Les données sur l’inflation publiées mercredi des deux côtés de la Manche dressent un tableau similaire — tout aussi gênant pour la Bank of England que pour la European Central Bank : l’inflation ne disparaît pas, et sa nature devient de plus en plus structurelle.

Au Royaume-Uni, l’indice des prix à la consommation (CPI) annuel est resté en mai au niveau d’avril, à 2,8 %, avec une hausse mensuelle modeste de 0,2 %. À première vue, la situation semble stable. Toutefois, un examen plus attentif révèle une réalité plus inquiétante. L’inflation sous-jacente a accéléré de 2,5 % à 2,6 %, et, fait notable, le secteur des services est passé de 3,2 % à 3,7 %. C’est là le principal problème pour la BoE, car ces chiffres indiquent que le choc énergétique s’est déjà transmis au secteur des services. Or, les services — tels que les salaires, les loyers et les dépenses de subsistance — ne réagissent pas directement aux prix du pétrole. Leur accélération suggère que les pressions inflationnistes se sont diffusées dans l’ensemble de l’économie et ne se résorberont pas rapidement. La BoE considère le secteur des services comme un indicateur clé de l’inflation « rigide », et ce retournement à la hausse constitue un argument de poids contre un assouplissement prématuré de la politique monétaire.

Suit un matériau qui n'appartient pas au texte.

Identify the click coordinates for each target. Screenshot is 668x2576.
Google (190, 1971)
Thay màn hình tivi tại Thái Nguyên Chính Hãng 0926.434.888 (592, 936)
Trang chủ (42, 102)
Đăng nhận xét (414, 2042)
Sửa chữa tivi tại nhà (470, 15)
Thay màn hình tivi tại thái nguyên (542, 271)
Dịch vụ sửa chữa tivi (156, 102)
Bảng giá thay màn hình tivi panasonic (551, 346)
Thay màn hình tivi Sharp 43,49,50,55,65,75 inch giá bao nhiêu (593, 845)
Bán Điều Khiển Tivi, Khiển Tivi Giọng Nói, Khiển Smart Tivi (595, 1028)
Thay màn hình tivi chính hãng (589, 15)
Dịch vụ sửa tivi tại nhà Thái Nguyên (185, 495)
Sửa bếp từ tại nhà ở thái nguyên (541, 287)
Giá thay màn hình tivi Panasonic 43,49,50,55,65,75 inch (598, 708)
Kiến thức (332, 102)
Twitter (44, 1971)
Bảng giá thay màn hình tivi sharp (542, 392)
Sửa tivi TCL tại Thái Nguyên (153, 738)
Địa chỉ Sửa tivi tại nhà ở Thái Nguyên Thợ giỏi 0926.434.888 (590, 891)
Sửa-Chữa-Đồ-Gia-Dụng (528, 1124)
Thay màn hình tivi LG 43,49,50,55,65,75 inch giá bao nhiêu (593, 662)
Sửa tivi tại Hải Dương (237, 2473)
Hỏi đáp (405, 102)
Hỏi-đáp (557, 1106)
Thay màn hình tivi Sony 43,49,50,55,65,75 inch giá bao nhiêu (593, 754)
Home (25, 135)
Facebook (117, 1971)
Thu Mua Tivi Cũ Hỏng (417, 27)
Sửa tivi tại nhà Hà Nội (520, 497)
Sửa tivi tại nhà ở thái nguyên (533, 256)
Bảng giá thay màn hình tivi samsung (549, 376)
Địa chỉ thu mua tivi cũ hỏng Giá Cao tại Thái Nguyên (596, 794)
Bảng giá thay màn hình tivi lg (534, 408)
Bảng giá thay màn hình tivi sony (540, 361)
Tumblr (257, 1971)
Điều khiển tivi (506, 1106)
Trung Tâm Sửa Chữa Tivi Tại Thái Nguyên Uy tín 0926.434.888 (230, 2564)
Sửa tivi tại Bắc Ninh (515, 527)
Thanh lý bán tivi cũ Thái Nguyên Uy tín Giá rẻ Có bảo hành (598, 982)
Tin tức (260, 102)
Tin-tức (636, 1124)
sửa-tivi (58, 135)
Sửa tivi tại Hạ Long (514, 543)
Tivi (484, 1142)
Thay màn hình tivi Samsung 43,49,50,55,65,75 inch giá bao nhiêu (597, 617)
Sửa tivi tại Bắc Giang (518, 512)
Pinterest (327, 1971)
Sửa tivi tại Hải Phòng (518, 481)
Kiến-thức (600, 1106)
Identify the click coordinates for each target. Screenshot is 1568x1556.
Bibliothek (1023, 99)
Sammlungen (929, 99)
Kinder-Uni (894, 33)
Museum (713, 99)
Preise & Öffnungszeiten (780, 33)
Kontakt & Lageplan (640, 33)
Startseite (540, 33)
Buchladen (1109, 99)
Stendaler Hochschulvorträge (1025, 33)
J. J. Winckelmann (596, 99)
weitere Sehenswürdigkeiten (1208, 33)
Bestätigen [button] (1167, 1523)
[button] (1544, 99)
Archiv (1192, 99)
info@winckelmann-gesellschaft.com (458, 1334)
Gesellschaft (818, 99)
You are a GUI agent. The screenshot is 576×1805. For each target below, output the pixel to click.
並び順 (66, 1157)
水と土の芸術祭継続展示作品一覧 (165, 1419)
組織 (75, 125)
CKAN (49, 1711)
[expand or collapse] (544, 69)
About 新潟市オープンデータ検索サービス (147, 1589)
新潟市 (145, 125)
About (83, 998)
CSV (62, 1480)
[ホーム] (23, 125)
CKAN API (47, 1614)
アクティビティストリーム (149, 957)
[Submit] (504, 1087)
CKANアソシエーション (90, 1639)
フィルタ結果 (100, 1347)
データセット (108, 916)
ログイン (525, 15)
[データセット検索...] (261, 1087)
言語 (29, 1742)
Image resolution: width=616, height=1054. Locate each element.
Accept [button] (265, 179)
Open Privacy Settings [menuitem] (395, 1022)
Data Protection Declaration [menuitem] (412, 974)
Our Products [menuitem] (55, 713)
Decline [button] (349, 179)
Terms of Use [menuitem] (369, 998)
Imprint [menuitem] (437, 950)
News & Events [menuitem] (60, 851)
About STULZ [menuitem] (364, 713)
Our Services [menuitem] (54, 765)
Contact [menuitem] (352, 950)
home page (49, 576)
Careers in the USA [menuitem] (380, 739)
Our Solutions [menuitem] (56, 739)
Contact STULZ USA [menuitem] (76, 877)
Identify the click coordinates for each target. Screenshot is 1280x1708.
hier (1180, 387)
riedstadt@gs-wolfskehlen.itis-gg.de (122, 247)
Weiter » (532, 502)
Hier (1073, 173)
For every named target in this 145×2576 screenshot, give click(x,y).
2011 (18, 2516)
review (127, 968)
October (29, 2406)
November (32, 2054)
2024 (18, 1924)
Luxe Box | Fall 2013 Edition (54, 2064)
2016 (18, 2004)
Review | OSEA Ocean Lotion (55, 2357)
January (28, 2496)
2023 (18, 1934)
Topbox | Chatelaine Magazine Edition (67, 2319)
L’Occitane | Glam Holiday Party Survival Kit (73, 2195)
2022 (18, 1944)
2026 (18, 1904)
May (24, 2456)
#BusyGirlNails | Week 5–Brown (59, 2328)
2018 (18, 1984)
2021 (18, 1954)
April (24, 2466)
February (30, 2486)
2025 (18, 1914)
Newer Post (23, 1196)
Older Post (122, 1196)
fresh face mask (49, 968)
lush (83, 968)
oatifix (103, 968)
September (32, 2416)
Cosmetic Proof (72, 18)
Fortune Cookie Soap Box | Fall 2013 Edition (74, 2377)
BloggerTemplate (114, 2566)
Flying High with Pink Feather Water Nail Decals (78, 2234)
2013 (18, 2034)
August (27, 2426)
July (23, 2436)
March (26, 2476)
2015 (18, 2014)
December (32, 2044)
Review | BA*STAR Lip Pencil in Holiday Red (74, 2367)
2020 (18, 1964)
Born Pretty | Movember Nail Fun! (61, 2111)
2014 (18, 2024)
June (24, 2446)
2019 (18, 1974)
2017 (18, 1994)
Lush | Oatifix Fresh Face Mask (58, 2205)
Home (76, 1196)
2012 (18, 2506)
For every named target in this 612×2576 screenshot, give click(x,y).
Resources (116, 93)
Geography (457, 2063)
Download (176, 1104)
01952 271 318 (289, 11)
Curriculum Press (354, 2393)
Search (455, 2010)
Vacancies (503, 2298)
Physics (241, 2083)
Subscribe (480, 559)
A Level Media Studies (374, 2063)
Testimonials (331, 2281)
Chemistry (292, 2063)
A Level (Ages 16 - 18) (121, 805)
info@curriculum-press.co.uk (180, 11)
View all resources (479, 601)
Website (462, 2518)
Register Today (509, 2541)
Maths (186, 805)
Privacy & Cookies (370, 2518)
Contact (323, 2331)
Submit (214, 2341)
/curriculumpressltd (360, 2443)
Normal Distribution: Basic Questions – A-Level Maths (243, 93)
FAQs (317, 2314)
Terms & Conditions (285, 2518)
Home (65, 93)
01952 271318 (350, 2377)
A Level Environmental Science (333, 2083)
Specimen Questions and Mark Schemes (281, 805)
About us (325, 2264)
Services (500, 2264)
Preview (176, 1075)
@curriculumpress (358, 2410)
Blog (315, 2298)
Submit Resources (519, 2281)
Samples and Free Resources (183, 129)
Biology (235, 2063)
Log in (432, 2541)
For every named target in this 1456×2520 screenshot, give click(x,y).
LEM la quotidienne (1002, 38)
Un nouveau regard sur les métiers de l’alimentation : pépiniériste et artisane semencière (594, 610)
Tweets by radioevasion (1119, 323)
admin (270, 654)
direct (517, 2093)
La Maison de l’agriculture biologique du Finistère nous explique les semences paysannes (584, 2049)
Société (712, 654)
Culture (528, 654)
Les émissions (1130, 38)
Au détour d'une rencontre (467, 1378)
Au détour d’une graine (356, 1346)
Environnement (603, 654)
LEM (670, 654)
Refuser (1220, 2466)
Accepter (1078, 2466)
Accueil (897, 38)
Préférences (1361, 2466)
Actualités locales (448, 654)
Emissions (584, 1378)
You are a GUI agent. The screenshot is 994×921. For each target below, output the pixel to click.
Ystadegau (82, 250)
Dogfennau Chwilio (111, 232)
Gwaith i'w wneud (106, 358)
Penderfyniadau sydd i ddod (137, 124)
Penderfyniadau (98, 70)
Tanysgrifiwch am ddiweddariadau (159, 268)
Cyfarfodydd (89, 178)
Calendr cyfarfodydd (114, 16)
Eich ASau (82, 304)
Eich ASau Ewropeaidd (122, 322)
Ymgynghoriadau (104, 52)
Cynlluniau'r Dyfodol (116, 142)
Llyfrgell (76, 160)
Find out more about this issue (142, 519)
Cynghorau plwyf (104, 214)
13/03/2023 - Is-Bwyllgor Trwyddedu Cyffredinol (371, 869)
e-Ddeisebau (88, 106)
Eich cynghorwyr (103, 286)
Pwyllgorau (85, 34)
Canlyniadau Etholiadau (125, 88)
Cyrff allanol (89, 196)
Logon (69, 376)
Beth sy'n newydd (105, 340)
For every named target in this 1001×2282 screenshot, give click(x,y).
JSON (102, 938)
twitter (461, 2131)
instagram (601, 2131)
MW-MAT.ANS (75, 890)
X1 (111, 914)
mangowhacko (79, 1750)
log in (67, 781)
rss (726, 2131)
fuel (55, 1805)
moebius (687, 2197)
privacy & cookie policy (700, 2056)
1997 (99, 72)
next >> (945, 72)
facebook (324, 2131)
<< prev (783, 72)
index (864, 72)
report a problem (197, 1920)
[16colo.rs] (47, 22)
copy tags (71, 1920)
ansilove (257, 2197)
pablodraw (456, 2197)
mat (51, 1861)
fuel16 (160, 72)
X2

Pour la zone euro, Eurostat a confirmé mercredi son estimation préliminaire : l’inflation annuelle mesurée par le CPI en mai a accéléré à 3,2 %, contre 3,0 % en avril — son plus haut niveau depuis septembre 2023. Le marché n’a pas été surpris. En revanche, la révision à la hausse de l’inflation sous-jacente à 2,5 %, contre 2,2 % en avril, est bien plus significative.
Il s’agit d’un signal fondamentalement différent. Le chiffre global est gonflé par les prix de l’énergie, qui ont augmenté de 10,8–10,9 % sur un an sur fond d’escalade au Moyen-Orient — un choc qui commencera à s’atténuer de lui‑même avec la réouverture du détroit d’Hormuz. En revanche, la progression de l’inflation sous-jacente reflète des pressions qui s’enfoncent au cœur de l’économie, de manière similaire à ce que l’on observe au Royaume-Uni.
C’est le secteur des services qui l’illustre le plus clairement : une accélération de 3,0 % à 3,5 % indique que les entreprises et les salariés ont déjà commencé à intégrer l’inflation dans les salaires et les prix. Christine Lagarde l’avait signalé dans une interview à la radio française : « Nous avons absolument commencé à observer les effets indirects de l’inflation plus ou moins partout au cours des dernières semaines. » Les derniers chiffres le confirment.
L’image diffère toutefois selon les pays. Des accélérations ont été observées en Espagne, en Italie, en France et aux Pays-Bas, tandis que l’Allemagne a enregistré un ralentissement.
Rappelons que le 11 juin, la BCE a relevé son taux pour la première fois depuis 2023, de 25 points de base, à 2,25 %, et a simultanément revu à la hausse sa prévision d’inflation à 3,0 % pour 2026. La dernière publication valide cette approche. Les anticipations de marché intègrent déjà une deuxième hausse en juillet — et une inflation sous-jacente à 2,5 % conjuguée à une accélération des services renforce plutôt qu’elle n’affaiblit ce scénario.